Task:
Rewrite the part of the entries that opens with the line containing "How do I perform: Click" and closes with the line containing "point(47,207)", keeping every line and shifting each coordinate in the answers by -117.

Material for the task:
++++++++

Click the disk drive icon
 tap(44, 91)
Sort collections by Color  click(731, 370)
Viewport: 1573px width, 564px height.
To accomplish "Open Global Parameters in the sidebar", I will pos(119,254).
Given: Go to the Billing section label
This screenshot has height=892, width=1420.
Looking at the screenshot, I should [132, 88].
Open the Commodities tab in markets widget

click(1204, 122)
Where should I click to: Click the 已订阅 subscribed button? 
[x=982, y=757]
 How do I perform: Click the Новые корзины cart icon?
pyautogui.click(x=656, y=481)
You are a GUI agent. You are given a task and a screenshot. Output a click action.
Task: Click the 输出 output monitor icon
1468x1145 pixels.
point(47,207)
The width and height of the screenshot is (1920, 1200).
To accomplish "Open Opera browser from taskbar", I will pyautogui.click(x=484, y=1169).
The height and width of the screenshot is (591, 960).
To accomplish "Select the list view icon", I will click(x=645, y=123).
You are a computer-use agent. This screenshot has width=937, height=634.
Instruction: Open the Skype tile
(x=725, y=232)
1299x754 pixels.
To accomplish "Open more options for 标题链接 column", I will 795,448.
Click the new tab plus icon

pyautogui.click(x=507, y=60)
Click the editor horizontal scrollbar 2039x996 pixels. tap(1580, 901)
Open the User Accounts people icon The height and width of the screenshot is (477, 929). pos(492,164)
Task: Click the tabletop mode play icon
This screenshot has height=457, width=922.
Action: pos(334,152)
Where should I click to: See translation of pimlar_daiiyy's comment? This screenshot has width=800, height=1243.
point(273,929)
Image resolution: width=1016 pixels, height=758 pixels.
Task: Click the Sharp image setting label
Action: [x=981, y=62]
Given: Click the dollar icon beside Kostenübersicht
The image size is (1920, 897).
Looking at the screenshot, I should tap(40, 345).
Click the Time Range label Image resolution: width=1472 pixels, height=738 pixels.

++++++++

Expected answer:
 How do I perform: Click the Новые корзины cart icon?
pyautogui.click(x=539, y=364)
You are a GUI agent. You are given a task and a screenshot. Output a click action.
Task: Click the 输出 output monitor icon
1468x1145 pixels.
point(-70,90)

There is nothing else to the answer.